DAVID KASLOW: Exactly right, Roxanne. So what was observed in that malaria trial, it was a Phase III trial run in 11 research centers in seven different African countries. And what we saw was just under 45% efficacy in one setting. And in another setting, we saw over 80%. And so what was observed is was the highest efficacy of 80% was seen in the setting with the lowest attack rate. In that case, it was three cases per 100 children. And we saw the lowest efficacy just under 44% when the attack rate was 300 cases per 100 children.
ROXANNE KHAMSI: And have we seen this play out with the COVID vaccines as well?
DAVID KASLOW: Don’t know that we have really good data to be able to do the type of comparison that was done in this Phase III trial of malaria. It was a single trial over 11 different research centers. So that data has not been observed in the same way with SARS-CoV-2. But I think there’s some evidence to suggest that vaccine efficacy could vary depending on the force of infection.

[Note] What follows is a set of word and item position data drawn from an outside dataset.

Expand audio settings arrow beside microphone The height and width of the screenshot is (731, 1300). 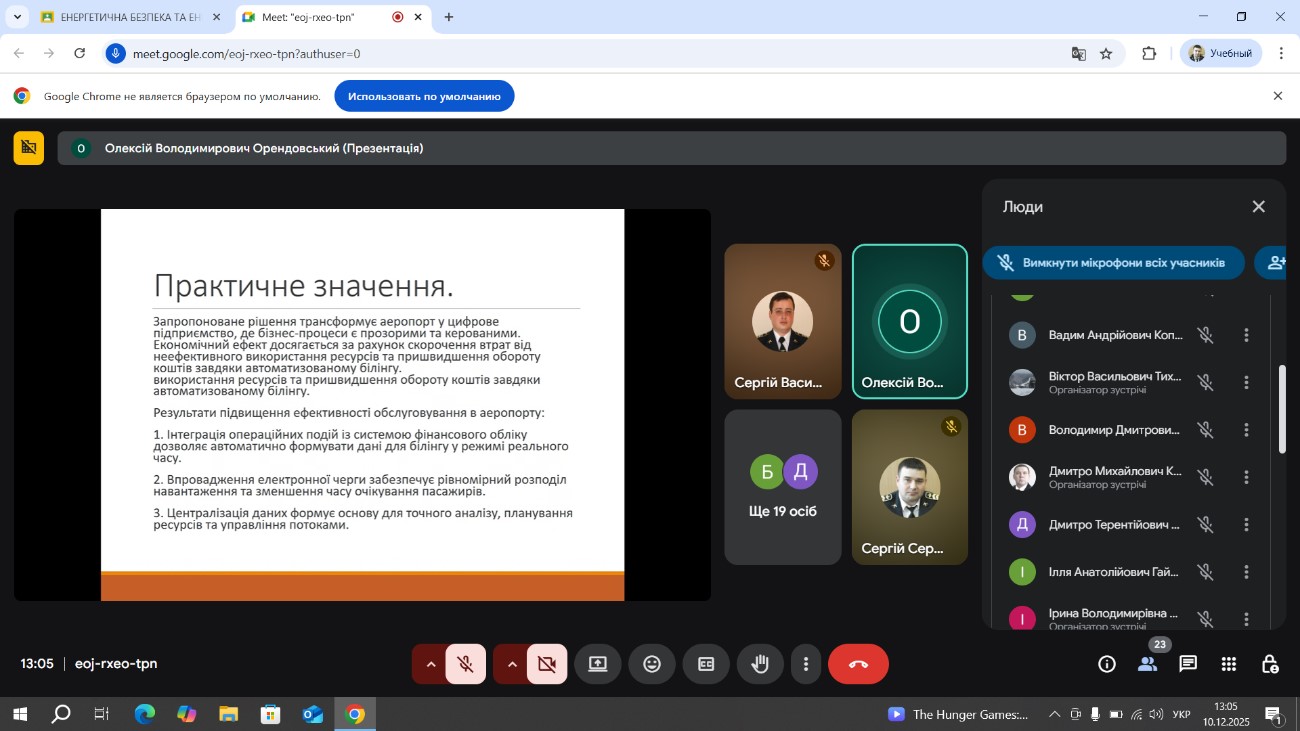tap(431, 664)
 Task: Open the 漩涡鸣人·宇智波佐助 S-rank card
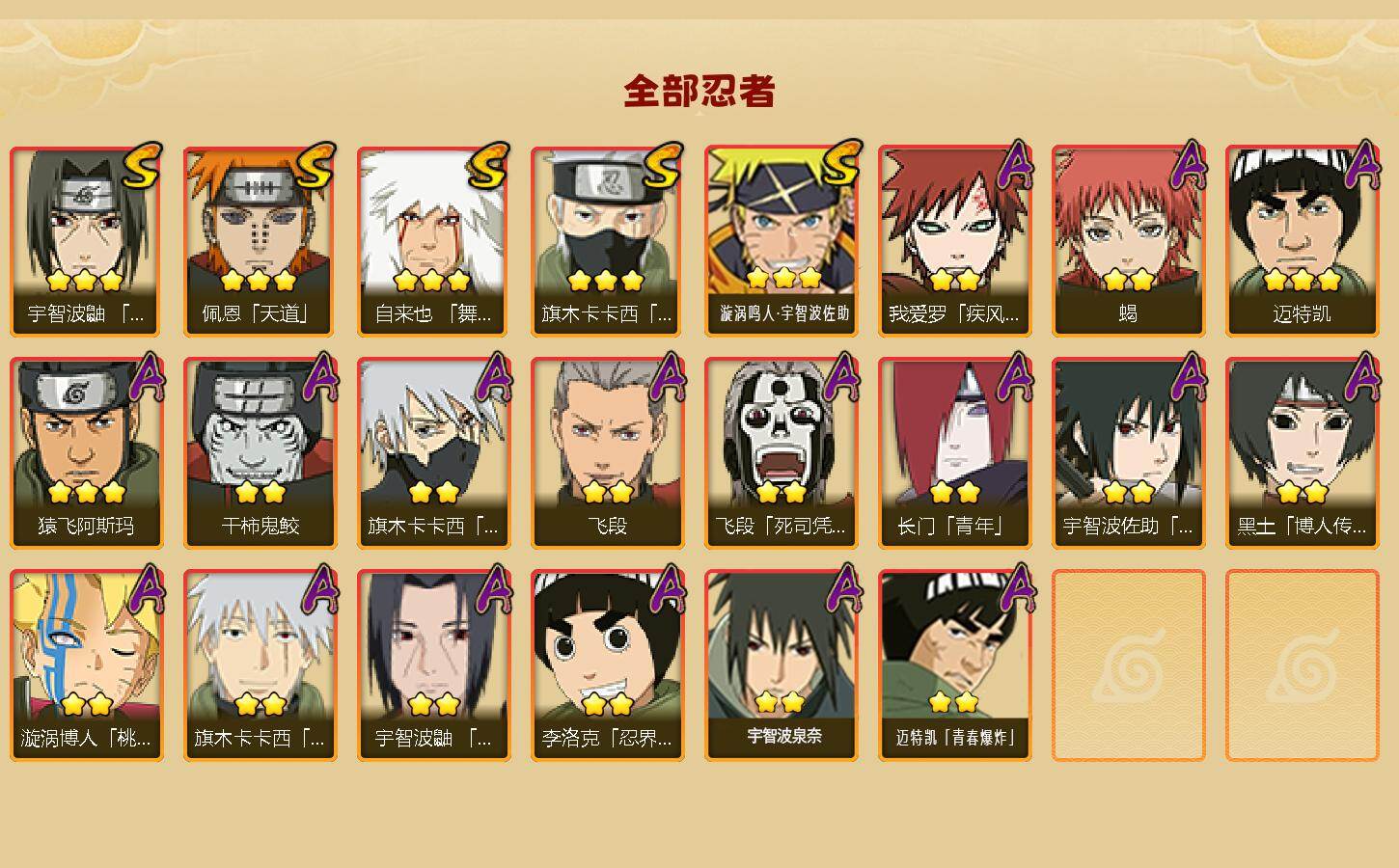point(781,241)
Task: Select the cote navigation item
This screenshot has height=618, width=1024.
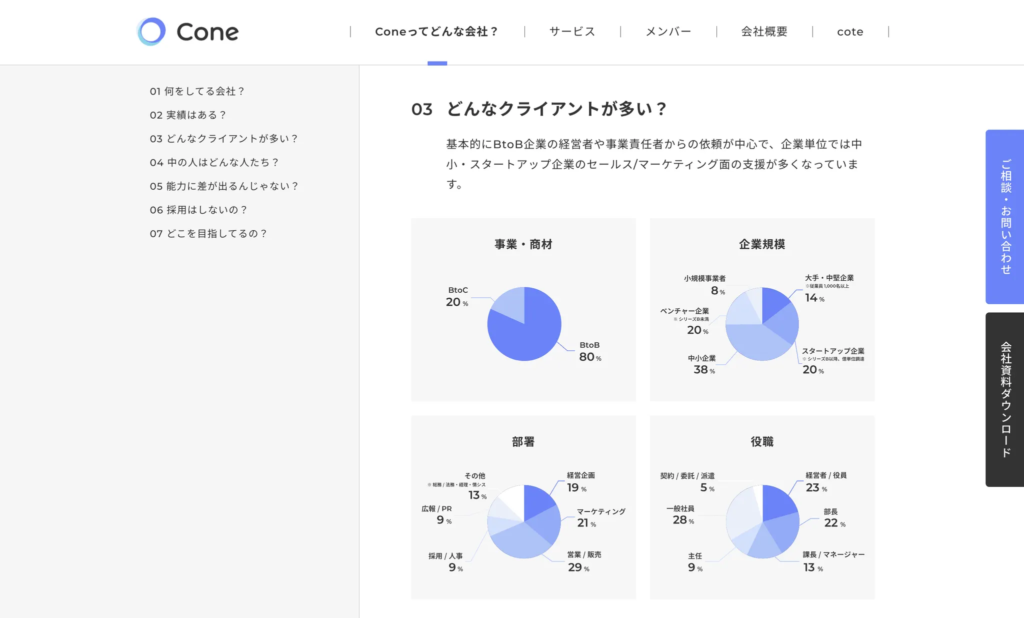Action: pyautogui.click(x=850, y=32)
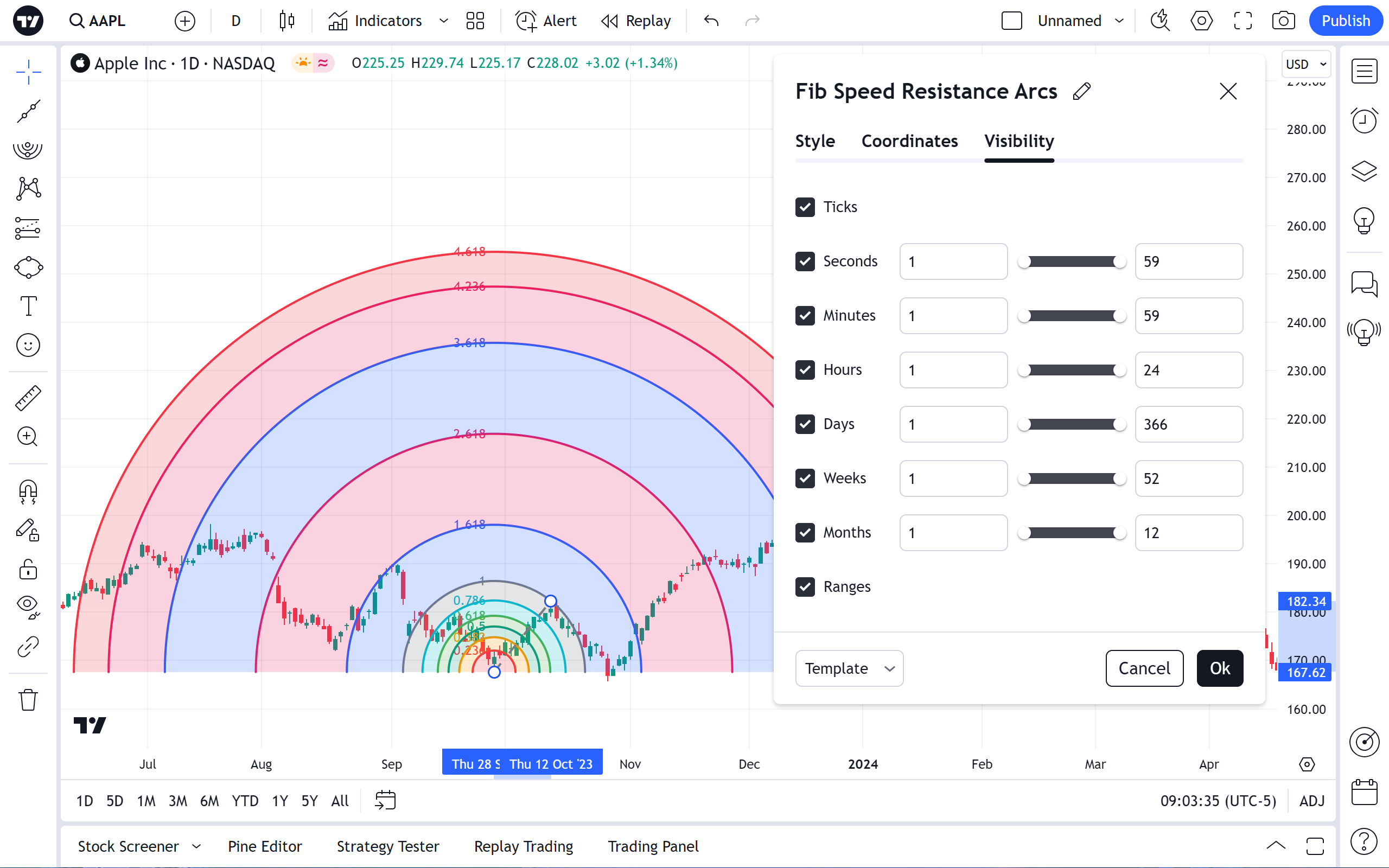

ROXANNE KHAMSI: So what’s the take-home lesson for the public here? This isn’t just something of interest as disease modelers? Right? Does this matter for the everyday person, this whole concept of force of infection?
DAVID KASLOW: I think this force of infection does matter. And the reason why it does matter is this, and it’s widely known, that the vaccine efficacy may wane over time. Part of the reason why it may wane over time is your immune system starts to decay a bit.
But it could also be because we have different variants of concern which have a higher force of infection. And so how can we mitigate that higher force of infection? We can go back to some of the public health and social measures that we used previously to try to reduce the force of infection, which should improve the vaccine efficacy.
ROXANNE KHAMSI: Wow. Well, this is definitely something I’ll be thinking about as we head into the holidays and we’re exposed to potentially new social situations, and things like that. But this is super fascinating. Thank you so much.
DAVID KASLOW: Thanks, Roxanne.
ROXANNE KHAMSI: David Kaslow is Chief Science Officer for the global public health nonprofit, PATH.